On the first episode of Dialed In, we sit down with the CEO of MarketDial, Morgan Davis, a self-described “reformed country boy," who explains how to identify the most crucial points for brick and mortar stores to achieve better results.

According to Davis, “Most good retailers tend to be alike,” and the top businesses tend to always be innovation-driven and customer-focused. But even those businesses struggle, and when they do, the right actionable decision isn't always so clear. Where does MarketDial come in? Retailers have more transactional data than they’ve ever had before, and not only do they have information about what customers are purchasing, but they have info about customers themselves, their income, likes and dislikes, and shopping behavior. Davis is able to take that information and figure out ways to create A/B testing experiments that test X, Y, and Z products and marketing strategies.

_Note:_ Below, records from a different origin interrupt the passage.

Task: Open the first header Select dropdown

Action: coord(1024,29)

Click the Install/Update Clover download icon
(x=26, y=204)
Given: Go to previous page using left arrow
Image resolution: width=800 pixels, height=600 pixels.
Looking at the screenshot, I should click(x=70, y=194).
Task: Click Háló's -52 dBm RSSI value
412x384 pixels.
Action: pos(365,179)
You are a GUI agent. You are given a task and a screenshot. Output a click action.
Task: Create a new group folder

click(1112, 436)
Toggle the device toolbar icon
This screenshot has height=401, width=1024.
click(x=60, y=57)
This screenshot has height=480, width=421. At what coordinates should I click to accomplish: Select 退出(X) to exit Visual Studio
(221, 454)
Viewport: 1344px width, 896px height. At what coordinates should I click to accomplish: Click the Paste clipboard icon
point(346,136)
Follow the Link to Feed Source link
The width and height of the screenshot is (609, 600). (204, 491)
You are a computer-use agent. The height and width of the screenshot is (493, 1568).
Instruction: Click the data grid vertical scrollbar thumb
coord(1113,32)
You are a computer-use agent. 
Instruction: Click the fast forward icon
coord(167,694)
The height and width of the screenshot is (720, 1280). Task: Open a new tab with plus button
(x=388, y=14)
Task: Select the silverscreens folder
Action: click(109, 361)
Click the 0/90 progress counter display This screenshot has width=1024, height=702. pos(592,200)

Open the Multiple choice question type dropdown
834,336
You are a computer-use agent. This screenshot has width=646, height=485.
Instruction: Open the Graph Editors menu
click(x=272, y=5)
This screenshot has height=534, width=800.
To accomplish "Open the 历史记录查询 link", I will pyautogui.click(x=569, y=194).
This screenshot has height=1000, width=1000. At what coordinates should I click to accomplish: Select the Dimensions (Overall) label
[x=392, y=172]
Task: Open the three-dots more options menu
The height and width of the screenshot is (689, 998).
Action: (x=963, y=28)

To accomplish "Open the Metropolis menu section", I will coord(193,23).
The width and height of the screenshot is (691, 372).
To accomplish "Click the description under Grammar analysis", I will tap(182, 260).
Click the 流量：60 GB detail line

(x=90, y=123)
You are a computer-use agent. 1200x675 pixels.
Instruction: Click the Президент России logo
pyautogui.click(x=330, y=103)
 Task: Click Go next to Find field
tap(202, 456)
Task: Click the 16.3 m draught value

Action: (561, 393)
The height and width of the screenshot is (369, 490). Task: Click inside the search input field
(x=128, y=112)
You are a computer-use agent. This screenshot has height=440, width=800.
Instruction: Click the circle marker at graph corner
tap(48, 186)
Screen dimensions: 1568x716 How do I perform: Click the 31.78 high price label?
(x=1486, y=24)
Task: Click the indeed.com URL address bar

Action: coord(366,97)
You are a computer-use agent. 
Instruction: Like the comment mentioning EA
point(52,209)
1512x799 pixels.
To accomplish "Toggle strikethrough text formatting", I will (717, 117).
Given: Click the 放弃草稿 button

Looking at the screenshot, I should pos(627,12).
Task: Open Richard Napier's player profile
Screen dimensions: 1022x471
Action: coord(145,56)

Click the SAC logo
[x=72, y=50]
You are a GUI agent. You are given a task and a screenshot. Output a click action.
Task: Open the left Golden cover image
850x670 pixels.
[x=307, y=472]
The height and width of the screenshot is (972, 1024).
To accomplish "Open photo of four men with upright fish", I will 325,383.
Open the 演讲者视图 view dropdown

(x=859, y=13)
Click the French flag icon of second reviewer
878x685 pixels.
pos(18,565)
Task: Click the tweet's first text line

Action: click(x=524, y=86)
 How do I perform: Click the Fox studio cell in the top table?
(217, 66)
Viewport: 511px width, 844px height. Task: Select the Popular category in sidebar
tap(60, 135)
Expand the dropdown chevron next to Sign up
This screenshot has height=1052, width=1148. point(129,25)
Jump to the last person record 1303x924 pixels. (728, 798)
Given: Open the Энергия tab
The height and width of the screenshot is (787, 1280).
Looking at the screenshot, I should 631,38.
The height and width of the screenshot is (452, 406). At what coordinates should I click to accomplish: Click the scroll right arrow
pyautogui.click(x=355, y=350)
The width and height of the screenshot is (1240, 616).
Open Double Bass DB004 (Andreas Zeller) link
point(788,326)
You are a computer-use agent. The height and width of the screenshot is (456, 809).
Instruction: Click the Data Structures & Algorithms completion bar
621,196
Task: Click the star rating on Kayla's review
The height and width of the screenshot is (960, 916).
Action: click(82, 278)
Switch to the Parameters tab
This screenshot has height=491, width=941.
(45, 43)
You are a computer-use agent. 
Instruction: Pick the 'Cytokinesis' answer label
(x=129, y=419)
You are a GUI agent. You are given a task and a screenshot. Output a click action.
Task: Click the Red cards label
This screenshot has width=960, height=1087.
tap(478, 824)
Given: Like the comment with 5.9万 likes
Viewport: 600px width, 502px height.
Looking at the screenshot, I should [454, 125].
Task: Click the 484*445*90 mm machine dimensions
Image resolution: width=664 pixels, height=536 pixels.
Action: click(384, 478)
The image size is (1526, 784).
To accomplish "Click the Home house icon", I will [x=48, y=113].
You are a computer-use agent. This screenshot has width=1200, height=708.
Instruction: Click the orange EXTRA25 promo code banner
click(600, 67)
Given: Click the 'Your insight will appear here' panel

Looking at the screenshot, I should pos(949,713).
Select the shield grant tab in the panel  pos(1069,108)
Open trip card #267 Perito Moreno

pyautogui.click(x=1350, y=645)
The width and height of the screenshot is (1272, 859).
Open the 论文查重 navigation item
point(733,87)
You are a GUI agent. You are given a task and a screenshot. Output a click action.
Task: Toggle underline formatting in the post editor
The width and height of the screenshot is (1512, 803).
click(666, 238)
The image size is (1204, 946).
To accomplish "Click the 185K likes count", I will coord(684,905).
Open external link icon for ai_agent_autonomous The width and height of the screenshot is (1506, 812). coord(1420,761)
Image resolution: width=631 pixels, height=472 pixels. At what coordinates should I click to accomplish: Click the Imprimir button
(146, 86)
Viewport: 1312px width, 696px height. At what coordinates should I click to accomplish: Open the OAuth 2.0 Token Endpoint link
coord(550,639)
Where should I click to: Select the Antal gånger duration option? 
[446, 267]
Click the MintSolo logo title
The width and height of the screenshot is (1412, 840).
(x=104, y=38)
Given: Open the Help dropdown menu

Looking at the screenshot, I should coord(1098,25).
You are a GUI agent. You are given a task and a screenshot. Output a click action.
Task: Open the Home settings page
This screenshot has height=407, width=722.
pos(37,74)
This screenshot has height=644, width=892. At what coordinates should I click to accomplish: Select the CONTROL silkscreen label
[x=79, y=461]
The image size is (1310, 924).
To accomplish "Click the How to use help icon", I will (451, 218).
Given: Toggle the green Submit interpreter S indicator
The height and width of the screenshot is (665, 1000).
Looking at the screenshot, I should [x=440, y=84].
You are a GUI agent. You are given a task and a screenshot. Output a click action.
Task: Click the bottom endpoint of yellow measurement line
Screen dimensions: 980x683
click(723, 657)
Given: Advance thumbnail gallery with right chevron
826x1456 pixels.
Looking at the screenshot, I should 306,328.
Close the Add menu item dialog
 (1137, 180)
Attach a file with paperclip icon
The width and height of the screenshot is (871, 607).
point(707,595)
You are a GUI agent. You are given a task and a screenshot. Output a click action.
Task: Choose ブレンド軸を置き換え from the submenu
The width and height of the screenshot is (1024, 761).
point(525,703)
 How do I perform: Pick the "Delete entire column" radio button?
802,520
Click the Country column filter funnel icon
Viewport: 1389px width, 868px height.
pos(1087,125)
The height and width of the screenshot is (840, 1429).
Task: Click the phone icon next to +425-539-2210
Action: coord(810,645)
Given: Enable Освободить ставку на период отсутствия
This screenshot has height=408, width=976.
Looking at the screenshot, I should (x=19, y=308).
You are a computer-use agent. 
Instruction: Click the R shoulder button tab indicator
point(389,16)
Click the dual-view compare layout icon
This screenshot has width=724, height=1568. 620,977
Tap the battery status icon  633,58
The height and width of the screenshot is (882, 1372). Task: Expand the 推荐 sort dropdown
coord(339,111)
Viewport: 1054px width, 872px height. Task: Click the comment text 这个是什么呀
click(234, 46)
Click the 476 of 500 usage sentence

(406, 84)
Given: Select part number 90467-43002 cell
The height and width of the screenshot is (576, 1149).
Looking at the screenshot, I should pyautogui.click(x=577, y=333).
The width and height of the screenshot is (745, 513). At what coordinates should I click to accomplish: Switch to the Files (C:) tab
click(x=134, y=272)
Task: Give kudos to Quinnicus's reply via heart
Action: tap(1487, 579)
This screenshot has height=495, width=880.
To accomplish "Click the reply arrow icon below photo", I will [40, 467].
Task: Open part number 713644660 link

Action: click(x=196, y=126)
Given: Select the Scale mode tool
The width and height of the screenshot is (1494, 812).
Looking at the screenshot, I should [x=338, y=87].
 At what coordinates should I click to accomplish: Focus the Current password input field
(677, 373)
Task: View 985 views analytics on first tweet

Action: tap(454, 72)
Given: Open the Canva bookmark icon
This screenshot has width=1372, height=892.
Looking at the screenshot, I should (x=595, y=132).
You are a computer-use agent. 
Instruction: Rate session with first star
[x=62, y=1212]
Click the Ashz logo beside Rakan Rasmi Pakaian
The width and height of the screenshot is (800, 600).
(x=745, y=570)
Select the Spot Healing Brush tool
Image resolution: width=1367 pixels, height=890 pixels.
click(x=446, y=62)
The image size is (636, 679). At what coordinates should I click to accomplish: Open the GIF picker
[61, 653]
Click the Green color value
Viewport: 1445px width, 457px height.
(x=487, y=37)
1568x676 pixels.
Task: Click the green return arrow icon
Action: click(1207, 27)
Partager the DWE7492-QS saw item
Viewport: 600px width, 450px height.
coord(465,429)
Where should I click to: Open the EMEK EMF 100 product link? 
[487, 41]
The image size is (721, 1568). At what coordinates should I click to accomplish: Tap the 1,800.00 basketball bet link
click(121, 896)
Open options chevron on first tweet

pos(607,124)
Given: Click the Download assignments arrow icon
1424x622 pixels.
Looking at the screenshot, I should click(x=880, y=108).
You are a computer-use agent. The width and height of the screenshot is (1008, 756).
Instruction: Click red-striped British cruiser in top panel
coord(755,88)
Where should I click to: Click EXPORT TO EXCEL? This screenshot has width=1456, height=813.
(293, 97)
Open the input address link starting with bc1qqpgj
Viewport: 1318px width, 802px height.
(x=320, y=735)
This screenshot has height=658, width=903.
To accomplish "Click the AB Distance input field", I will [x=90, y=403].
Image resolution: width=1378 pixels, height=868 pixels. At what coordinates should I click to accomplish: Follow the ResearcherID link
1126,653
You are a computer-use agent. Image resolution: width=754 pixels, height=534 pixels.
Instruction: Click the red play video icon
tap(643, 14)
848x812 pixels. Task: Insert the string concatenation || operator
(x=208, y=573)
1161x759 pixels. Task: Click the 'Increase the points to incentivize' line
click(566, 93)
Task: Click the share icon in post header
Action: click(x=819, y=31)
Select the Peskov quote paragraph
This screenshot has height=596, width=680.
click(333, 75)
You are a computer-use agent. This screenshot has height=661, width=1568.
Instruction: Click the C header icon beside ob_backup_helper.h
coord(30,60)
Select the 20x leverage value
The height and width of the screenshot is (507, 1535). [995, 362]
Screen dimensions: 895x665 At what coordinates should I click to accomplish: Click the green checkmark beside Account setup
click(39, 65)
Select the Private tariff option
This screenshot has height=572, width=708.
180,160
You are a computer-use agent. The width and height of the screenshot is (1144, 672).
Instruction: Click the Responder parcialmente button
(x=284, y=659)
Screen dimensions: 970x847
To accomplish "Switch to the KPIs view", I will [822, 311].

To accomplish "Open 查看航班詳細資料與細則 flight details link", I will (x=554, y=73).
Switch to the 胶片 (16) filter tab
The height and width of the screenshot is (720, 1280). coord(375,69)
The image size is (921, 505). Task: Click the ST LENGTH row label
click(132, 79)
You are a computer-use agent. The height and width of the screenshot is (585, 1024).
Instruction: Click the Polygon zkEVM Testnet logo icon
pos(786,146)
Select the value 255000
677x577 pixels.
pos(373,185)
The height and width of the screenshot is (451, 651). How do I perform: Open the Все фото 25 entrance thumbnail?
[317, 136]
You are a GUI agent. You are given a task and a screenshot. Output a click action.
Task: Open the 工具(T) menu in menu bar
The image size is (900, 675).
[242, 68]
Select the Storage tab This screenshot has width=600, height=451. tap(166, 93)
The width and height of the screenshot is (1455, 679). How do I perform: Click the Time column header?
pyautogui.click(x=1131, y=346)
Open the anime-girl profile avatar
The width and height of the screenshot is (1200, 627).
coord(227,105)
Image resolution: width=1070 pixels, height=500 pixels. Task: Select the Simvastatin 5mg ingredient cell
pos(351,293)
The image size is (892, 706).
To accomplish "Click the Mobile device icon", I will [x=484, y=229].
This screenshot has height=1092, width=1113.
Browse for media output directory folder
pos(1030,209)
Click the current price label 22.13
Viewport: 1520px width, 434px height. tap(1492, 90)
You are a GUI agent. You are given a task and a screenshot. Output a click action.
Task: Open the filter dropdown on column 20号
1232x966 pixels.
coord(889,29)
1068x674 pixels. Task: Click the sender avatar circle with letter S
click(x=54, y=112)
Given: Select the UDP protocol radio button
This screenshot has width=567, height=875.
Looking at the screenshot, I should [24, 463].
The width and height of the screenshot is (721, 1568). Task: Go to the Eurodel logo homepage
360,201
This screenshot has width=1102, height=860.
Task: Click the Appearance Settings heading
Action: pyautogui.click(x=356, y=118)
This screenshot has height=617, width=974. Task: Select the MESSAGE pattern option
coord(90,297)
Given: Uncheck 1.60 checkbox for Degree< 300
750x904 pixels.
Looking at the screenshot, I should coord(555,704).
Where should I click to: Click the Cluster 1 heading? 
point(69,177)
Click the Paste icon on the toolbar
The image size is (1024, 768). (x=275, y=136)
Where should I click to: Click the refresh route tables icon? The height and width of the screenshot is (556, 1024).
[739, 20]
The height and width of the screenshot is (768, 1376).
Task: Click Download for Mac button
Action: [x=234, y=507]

Businesses may have ideas about competing priorities, innovative ideas, or a marketing team whose job is to come up with new ways to communicate value to their customers, but they may not know which of these ideas is going to be the most successful. Often, they may end up investing in the wrong path, or splitting their funds between several ideas when they could have gone with one full throttle.

"We’re able to test new products, different displays, a different pricing structure, etc., and that testing culture allows us to drive business through rigorous testing by knowing which ideas will be more impactful," Davis said.

Sometimes we do testing and “15 percent of the changes recommended were a disaster”, and to Davis, that’s a win because “success to us is not every test working perfectly, it’s finding out what does work and doesn’t and learning from those to improve your business model.”